> _DATA TO EXAMINE_
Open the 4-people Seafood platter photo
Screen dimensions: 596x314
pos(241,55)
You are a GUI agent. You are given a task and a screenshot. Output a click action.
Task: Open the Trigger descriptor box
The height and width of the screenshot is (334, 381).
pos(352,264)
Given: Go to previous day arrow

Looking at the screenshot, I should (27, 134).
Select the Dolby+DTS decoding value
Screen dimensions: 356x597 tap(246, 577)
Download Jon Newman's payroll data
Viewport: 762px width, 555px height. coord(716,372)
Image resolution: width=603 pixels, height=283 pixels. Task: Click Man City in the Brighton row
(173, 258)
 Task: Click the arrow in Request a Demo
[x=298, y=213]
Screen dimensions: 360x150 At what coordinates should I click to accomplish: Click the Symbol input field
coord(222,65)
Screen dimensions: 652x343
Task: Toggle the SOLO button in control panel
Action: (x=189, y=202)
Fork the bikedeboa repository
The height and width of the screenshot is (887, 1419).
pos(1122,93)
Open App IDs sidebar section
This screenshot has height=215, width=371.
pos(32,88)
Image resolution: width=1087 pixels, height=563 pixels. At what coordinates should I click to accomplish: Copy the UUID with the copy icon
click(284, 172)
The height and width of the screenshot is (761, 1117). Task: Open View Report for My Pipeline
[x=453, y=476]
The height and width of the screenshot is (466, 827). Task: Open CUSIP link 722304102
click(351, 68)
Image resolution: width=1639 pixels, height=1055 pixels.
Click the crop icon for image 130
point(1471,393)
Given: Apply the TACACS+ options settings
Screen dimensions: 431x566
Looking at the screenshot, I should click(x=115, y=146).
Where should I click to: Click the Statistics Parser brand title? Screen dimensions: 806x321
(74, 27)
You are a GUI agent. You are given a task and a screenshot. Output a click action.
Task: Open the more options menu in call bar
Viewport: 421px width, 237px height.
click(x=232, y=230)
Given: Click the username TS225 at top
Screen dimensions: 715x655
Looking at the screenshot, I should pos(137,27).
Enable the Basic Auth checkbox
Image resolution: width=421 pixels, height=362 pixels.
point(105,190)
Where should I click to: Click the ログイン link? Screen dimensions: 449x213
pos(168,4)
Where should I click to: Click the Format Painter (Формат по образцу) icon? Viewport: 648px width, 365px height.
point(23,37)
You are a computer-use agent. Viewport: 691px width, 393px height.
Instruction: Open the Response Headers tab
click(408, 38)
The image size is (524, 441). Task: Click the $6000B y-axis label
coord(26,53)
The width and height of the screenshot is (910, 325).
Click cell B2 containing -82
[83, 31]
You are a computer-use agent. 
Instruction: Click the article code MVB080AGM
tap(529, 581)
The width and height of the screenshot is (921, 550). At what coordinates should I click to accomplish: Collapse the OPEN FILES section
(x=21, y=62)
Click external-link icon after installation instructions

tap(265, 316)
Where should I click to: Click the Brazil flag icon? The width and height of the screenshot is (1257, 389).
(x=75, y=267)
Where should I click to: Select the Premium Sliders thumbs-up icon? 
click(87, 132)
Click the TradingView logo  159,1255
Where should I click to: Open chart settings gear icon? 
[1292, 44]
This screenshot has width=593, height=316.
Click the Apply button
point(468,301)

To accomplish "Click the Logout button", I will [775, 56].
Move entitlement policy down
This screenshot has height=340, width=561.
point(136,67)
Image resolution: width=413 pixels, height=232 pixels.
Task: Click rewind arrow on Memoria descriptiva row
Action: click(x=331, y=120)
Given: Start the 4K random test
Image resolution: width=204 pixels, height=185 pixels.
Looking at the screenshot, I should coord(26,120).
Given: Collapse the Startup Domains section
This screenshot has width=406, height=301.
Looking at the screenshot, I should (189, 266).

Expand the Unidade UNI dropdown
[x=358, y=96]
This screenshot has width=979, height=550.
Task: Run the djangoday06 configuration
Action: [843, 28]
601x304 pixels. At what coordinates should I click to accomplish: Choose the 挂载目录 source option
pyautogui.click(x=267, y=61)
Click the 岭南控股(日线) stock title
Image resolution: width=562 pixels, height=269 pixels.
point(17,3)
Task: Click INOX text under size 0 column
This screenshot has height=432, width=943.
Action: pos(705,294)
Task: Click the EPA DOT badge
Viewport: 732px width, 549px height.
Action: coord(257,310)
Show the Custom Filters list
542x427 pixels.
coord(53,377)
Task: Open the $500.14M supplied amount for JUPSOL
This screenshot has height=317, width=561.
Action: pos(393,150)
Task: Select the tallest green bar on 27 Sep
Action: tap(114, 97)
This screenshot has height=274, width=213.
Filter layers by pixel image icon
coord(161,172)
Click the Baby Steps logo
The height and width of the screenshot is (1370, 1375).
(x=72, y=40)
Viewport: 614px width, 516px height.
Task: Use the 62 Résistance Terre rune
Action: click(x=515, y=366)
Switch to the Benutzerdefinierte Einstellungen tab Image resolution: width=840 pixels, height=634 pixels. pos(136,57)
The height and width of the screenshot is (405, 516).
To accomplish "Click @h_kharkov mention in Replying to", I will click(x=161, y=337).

> _THE PROBLEM_
Return, please, the lines of the data from the first through the line containing "Enable the Basic Auth checkbox", both kept, exactly as they stand and nothing more.

> _SOLUTION_
Open the 4-people Seafood platter photo
Screen dimensions: 596x314
pos(241,55)
You are a GUI agent. You are given a task and a screenshot. Output a click action.
Task: Open the Trigger descriptor box
The height and width of the screenshot is (334, 381).
pos(352,264)
Given: Go to previous day arrow

Looking at the screenshot, I should (27, 134).
Select the Dolby+DTS decoding value
Screen dimensions: 356x597 tap(246, 577)
Download Jon Newman's payroll data
Viewport: 762px width, 555px height. coord(716,372)
Image resolution: width=603 pixels, height=283 pixels. Task: Click Man City in the Brighton row
(173, 258)
 Task: Click the arrow in Request a Demo
[x=298, y=213]
Screen dimensions: 360x150 At what coordinates should I click to accomplish: Click the Symbol input field
coord(222,65)
Screen dimensions: 652x343
Task: Toggle the SOLO button in control panel
Action: (x=189, y=202)
Fork the bikedeboa repository
The height and width of the screenshot is (887, 1419).
pos(1122,93)
Open App IDs sidebar section
This screenshot has height=215, width=371.
pos(32,88)
Image resolution: width=1087 pixels, height=563 pixels. At what coordinates should I click to accomplish: Copy the UUID with the copy icon
click(284, 172)
The height and width of the screenshot is (761, 1117). Task: Open View Report for My Pipeline
[x=453, y=476]
The height and width of the screenshot is (466, 827). Task: Open CUSIP link 722304102
click(351, 68)
Image resolution: width=1639 pixels, height=1055 pixels.
Click the crop icon for image 130
point(1471,393)
Given: Apply the TACACS+ options settings
Screen dimensions: 431x566
Looking at the screenshot, I should click(x=115, y=146).
Where should I click to: Click the Statistics Parser brand title? Screen dimensions: 806x321
(74, 27)
You are a GUI agent. You are given a task and a screenshot. Output a click action.
Task: Open the more options menu in call bar
Viewport: 421px width, 237px height.
click(x=232, y=230)
Given: Click the username TS225 at top
Screen dimensions: 715x655
Looking at the screenshot, I should pos(137,27).
Enable the Basic Auth checkbox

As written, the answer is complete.